Pedro: Acho que um erro recorrente de análise é compreender a atuação de
Bolsonaro como uma sequência de irracionalidades e mistificações, sendo que, do
ponto de vista político, certamente o seu comportamento se pauta por algum
método e estratégia, ainda que não o tenhamos desvendado.
O núcleo duro e ideológico do bolsonarismo segue intacto. A lentidão das
estatísticas oficiais causa uma falsa sensação de segurança. A crise econômica
é real, e o discurso do Presidente atinge diretamente a população, porque não
há como negar que o desemprego já está assolando o país em níveis incomparáveis
na nossa história econômica recente. Além disso, não é de hoje que Bolsonaro se
coloca como o político contra o sistema, contra os políticos tradicionais,
contra as instituições, contra a grande mídia. O olavismo, por sua vez, é um
enfrentamento direto à tradição científica e acadêmica.

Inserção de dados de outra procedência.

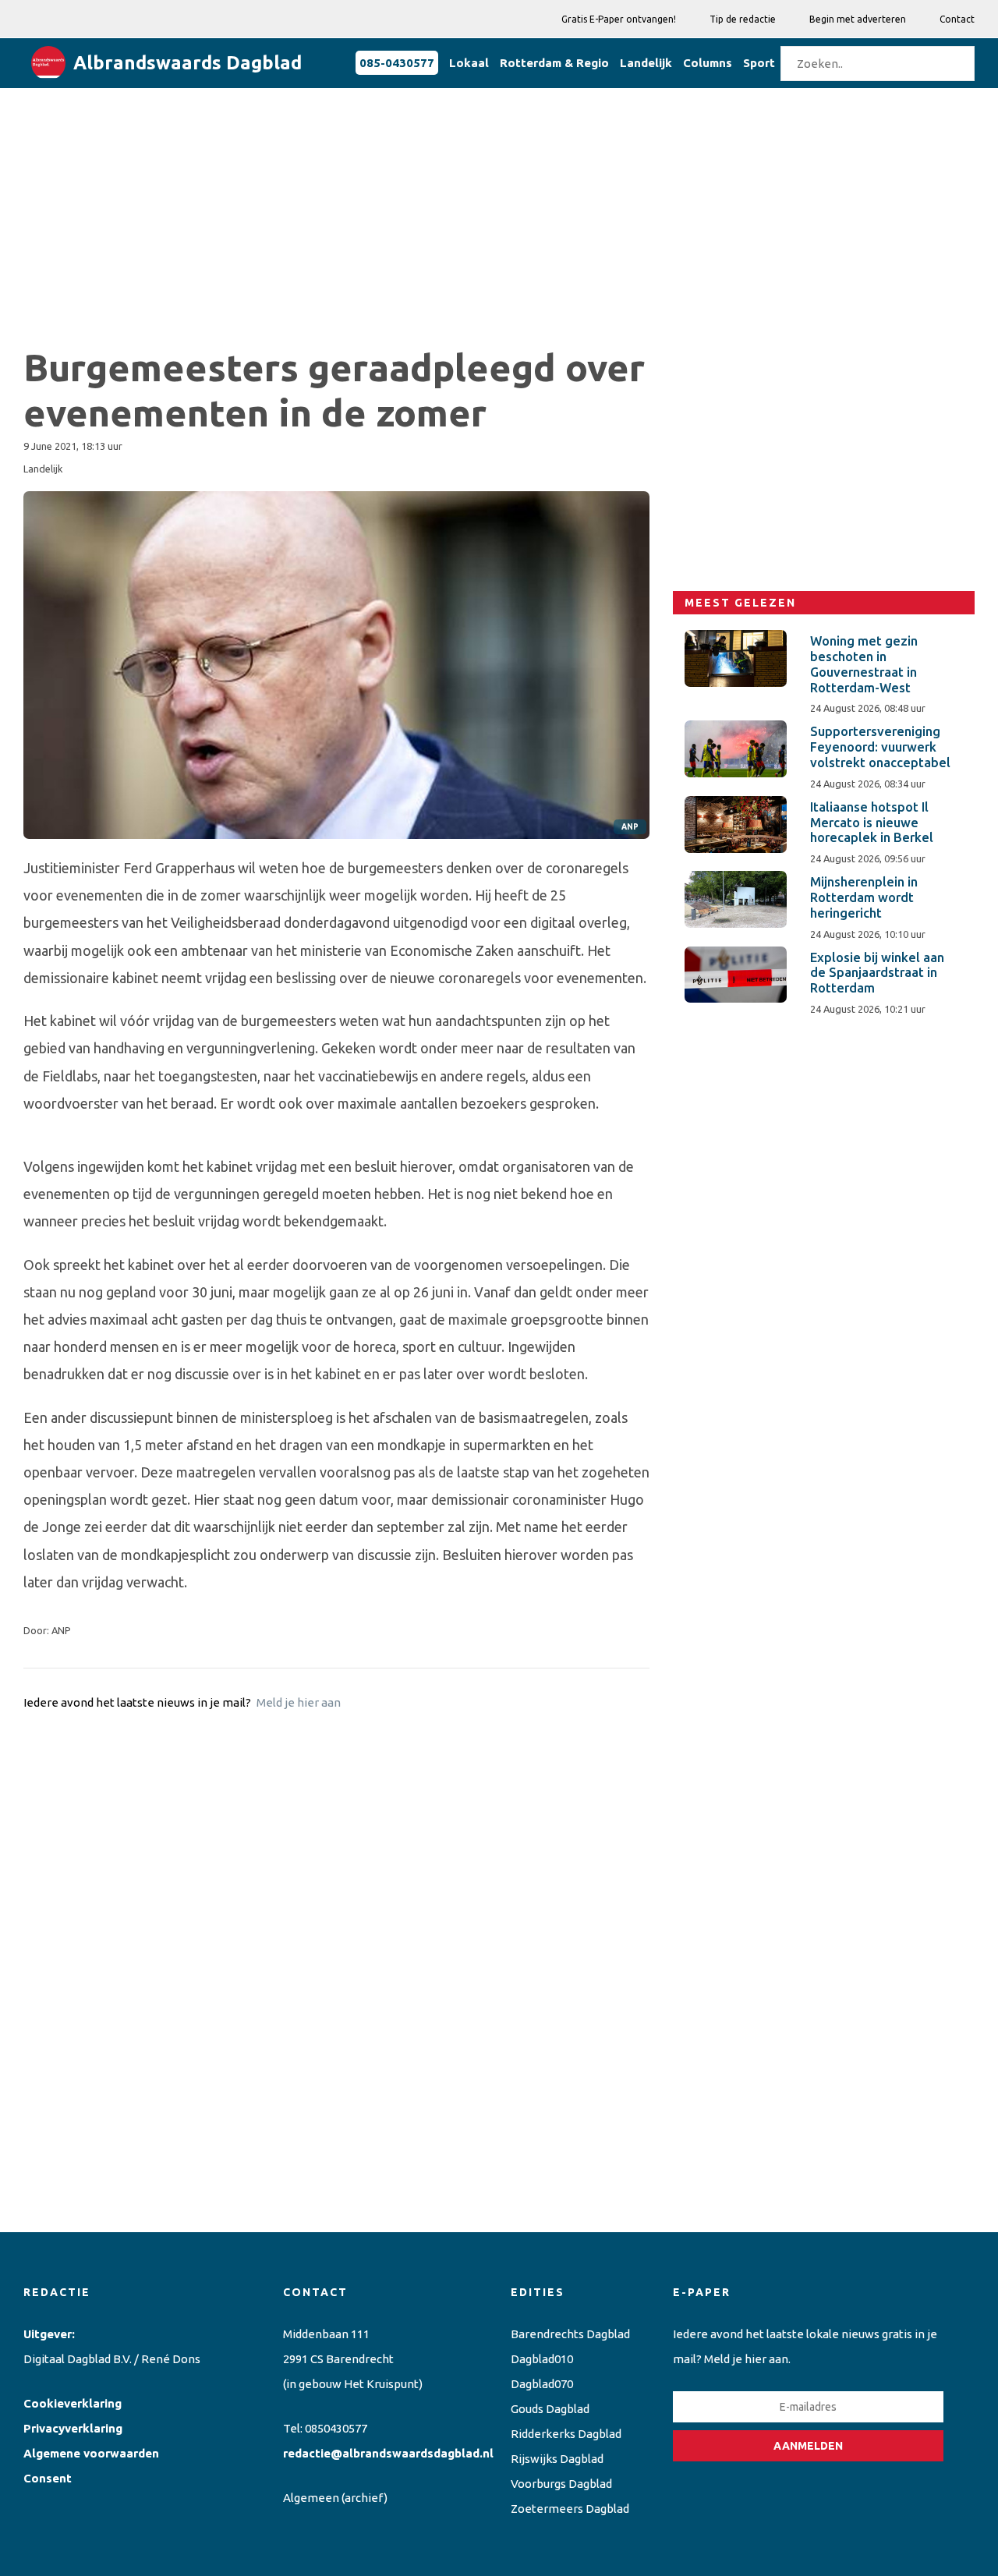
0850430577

Nesse sentido, o comportamento de Bolsonaro contra as organizações de
saúde, contra as organizações internacionais, contra os governadores, contra o
Congresso Nacional e o Poder Judiciário, bem como contra a ciência e a mídia
são completamente coerentes com o discurso que o elegeu, e isto justifica que o
Presidente segue tendo um considerável apoio popular. E ele já deu provas que
não vai retroceder tão cedo, ainda que o custo sejam vidas. A radicalização de todos os embates é
fundamental para a sobrevivência do bolsonarismo.
CP - Que
peças sairão fortalecidas do jogo político rumo à presidência em 2022? Que
peças sairão enfraquecidas ou descartadas?
Pedro: Os últimos 4 anos de história política nacional dão conta que qualquer
análise a longo prazo não consegue ultrapassar a qualidade de um pitaco de bar.
O cenário de grande e duradoura instabilidade que se projetou desde a reeleição
de Dilma dificulta, em meu modo de ver, uma projeção mais rígida.
Mas, se tivesse que arriscar o meu palpite de boteco, diria que 2022 viveremos
um embate entre bolsonarismo e um novo outsider que busque reconciliar o
centro democrático do país, ainda que, em termos de pauta econômica, pouco se
diferencie do projeto que representa Jair Bolsonaro. Acho que a esquerda não
conseguirá se recuperar do baque que foi 2016-2018 tão cedo e correrá por fora.
Candidatos tradicionais também têm pouca chance de descolar e acho que, por
isso, Ciro Gomes também não chega a ser uma opção.
A grande questão é quem será o
candidato bolsonarista – se o próprio Bolsonaro ou outro aventureiro que se
aproveite desta onda -, e quem será este centro liberal-democrático. Um palpite
irresponsável: Luciano Hulk desponta como um nome cada vez mais forte para este
segundo papel.
CP - Uma
dica cultural aos que se interessam por Política, Cidadania ou Sociedade?
Pedro: Tenho aproveitado a quarentena
para ler mais e assistir a mais filmes. Sem uma linha em comum. Romances,
dramas, clássicos, nacionais, latinos e internacionais. Acho que uma boa
formação política, cidadã e social requer um acervo amplo e diverso. Como disse
anteriormente, a falsa intelectualidade é o extremo oposto à cidadania. Minha
grande dica é que, independentemente do que se leia ou assista, busquemos
sempre fazer relações da obra com nosso cotidiano, e pensar que ela não se
encerra em si mesmo, mas fazer parte dum ciclo de teses e antíteses. Para não
ficar apenas no abstrato, vou deixar aqui três dicas para este período de
isolamento social.
A primeira, para pensarmos um pouco no que estamos vivendo, o livro A
Peste, do argeliano Albert Camus, escrito em 1947.
A segunda, para pensarmos um pouco sobre nosso país, o documentário “O
Povo Brasileiro”, produzido em cima da obra de mesmo nome, do sociólogo e
antropólogo Darcy Ribeiro.
Por fim, para acompanhar um pouco
sobre a política local em Itajubá, recomendo o blog “Viver é Perigoso” (http://www.vivereperigoso.com/), do meu
querido amigo e mestre Zezinho Riêra.